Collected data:
* * * * *

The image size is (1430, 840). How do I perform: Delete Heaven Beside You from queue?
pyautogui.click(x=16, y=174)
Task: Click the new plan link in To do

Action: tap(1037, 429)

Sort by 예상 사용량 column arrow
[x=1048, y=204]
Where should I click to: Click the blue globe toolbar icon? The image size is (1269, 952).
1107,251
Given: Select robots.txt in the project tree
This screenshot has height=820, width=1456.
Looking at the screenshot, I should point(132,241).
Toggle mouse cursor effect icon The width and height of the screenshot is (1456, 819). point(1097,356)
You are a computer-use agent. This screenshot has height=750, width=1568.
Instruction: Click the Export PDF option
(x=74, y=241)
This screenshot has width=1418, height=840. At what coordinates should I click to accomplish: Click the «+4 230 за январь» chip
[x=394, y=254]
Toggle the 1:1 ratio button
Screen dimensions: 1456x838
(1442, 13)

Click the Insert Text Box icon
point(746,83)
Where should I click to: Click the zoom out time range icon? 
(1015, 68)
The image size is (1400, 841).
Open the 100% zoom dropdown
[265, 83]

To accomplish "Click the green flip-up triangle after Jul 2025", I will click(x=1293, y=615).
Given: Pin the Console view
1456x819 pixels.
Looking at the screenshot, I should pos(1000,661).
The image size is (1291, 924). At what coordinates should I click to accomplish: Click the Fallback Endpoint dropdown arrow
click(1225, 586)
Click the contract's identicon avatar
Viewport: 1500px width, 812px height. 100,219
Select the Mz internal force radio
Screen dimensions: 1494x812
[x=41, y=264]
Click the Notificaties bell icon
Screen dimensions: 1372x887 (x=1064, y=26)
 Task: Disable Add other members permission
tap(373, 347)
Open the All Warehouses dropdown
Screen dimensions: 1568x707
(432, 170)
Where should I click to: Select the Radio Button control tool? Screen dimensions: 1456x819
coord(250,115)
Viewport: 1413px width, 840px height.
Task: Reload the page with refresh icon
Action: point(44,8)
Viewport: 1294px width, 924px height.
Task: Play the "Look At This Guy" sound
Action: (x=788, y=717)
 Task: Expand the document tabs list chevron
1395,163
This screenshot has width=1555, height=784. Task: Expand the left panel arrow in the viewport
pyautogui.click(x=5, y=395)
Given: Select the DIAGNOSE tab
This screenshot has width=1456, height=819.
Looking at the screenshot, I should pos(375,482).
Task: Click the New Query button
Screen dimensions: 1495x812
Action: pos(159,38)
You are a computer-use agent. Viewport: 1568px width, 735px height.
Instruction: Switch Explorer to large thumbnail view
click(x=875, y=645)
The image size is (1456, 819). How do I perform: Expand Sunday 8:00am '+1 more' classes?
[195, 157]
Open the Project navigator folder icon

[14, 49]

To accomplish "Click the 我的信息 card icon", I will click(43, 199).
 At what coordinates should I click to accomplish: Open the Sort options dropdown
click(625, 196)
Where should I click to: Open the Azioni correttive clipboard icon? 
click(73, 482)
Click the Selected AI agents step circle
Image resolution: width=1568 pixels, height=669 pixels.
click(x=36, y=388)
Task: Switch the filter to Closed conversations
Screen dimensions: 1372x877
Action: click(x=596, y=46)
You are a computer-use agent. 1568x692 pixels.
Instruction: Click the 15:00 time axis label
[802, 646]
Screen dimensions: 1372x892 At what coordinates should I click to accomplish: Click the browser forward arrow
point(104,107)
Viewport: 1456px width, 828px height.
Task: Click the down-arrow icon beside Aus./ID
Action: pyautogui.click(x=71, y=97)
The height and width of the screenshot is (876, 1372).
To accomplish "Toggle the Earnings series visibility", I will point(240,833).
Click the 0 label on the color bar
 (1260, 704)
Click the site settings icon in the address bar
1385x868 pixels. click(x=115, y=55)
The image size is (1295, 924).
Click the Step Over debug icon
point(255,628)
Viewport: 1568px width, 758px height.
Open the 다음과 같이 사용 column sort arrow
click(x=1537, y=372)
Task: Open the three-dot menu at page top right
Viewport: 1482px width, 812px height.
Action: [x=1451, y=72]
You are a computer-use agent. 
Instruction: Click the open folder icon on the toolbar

* * * * *

**AIM OF THE TASK:** Please copy each line of the records above that holds the word "will".

**FINAL ANSWER:**
To accomplish "Click the green flip-up triangle after Jul 2025", I will click(x=1293, y=615).
To accomplish "Click the 我的信息 card icon", I will click(43, 199).
To accomplish "Toggle the Earnings series visibility", I will point(240,833).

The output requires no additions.